Scaling Python analytics on Impala

Wes McKinney (Two Sigma Investments)
11:20am–12:00pm Wednesday, 09/30/2015
Data Science & Advanced Analytics
Location: 1 E8 / 1 E9 Level: Intermediate
Average rating: ***..
(3.70, 10 ratings)

Data scientists and engineers who create data analytics applications use a wide variety of tools such as Python, R, and Spark. While some frameworks such as Spark or Oracle’s ORE offer scalability, many data science applications are prototyped using Python’s pandas, scikit-learn, or R’s analogous packages, which are comparatively scale-limited. While users reach for Python or R because they offer a familiar and feature-rich environment, the inability to run and validate prototypes at production scales is a major pain point.

We are developing a new Python framework, with a familiar user interface for users of pandas and other tools in the Python data science stack.

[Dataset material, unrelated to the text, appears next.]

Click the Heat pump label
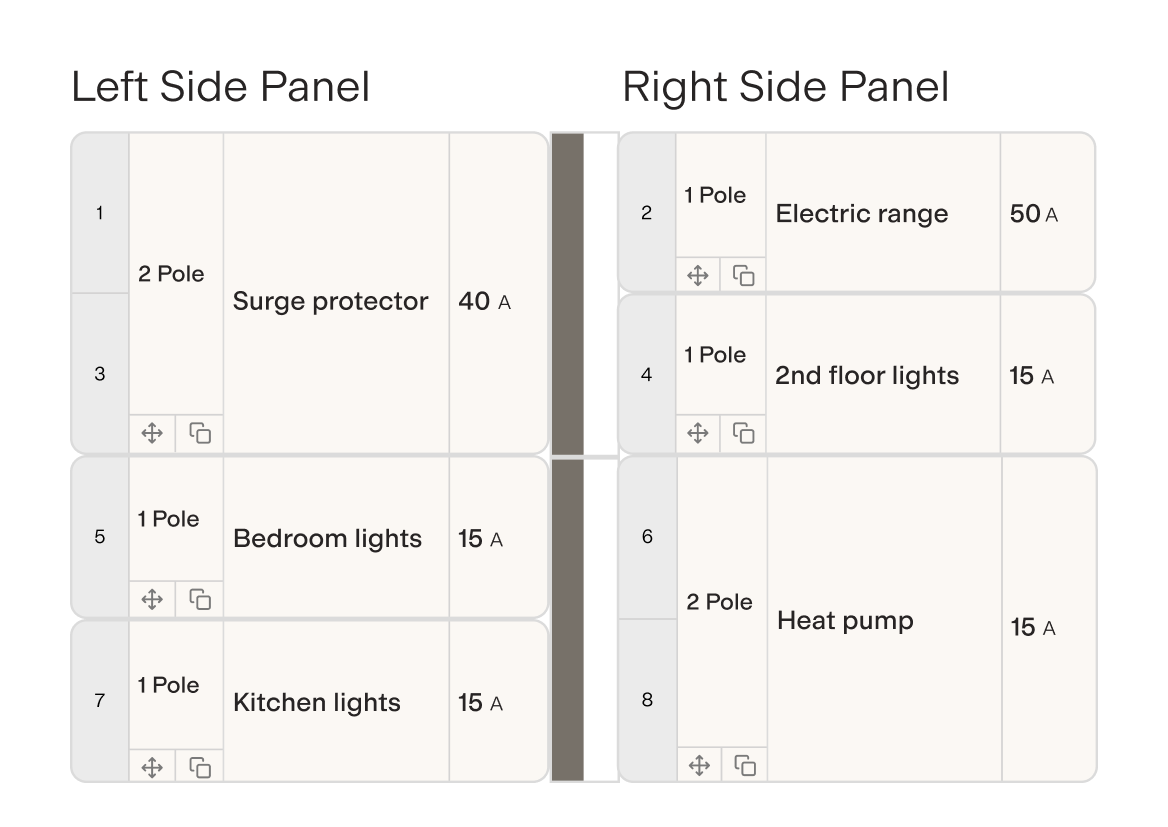This screenshot has height=827, width=1168. [845, 621]
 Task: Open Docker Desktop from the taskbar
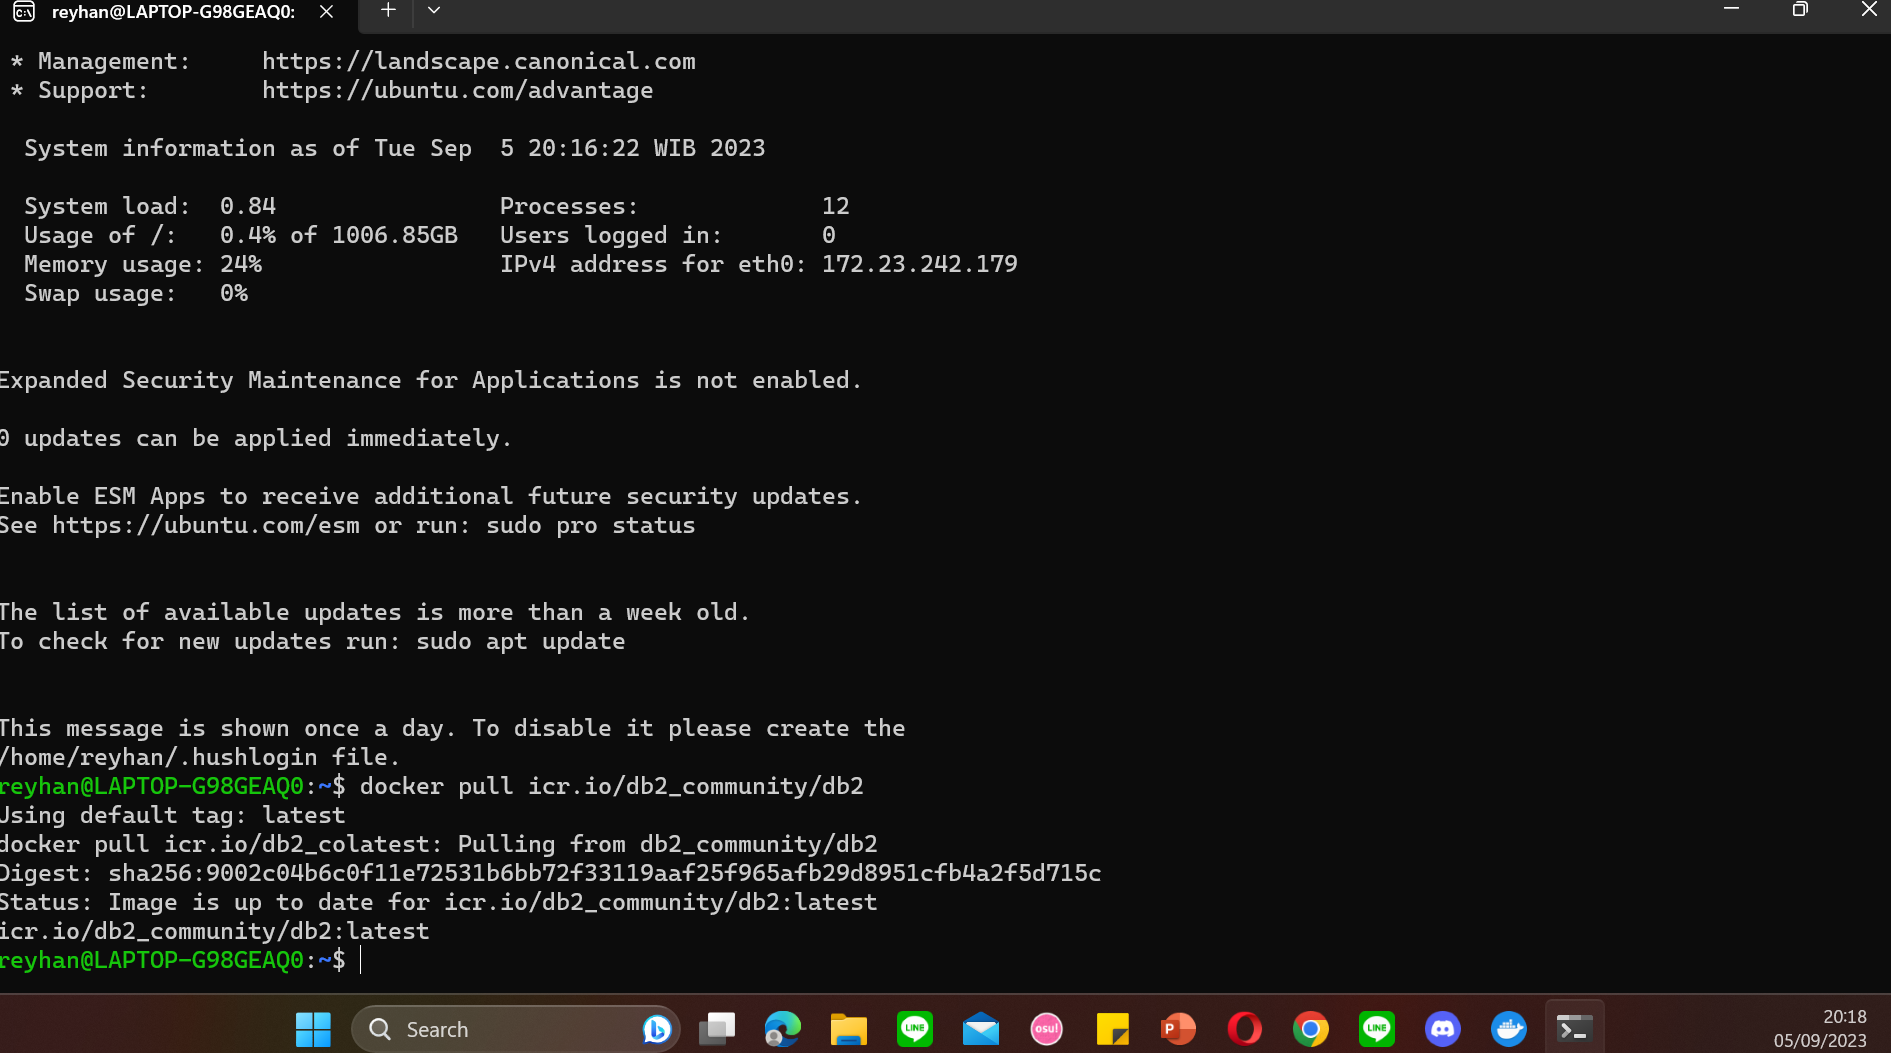click(1509, 1029)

It leverages Impala (a high performance relational query engine for Hadoop) under the hood for execution at scale.

In the talk, we will give an overview of existing tools for scalable analytics in Python, R, and other analytics and data science tools, and demonstrate how the new work relates to the rest of the ecosystem. We’ll discuss opportunities for future growth in the project (and others related to it), and ways that the community can get involved to help drive forward scalable open source data analytics.

Photo of Wes McKinney

Wes McKinney

Two Sigma Investments

Wes McKinney is a software architect at Two Sigma Investments. He is the creator of Python’s pandas library and a PMC member for Apache Arrow and Apache Parquet. He wrote the book Python for Data Analysis. Previously, Wes worked for Cloudera and was the founder and CEO of DataPad.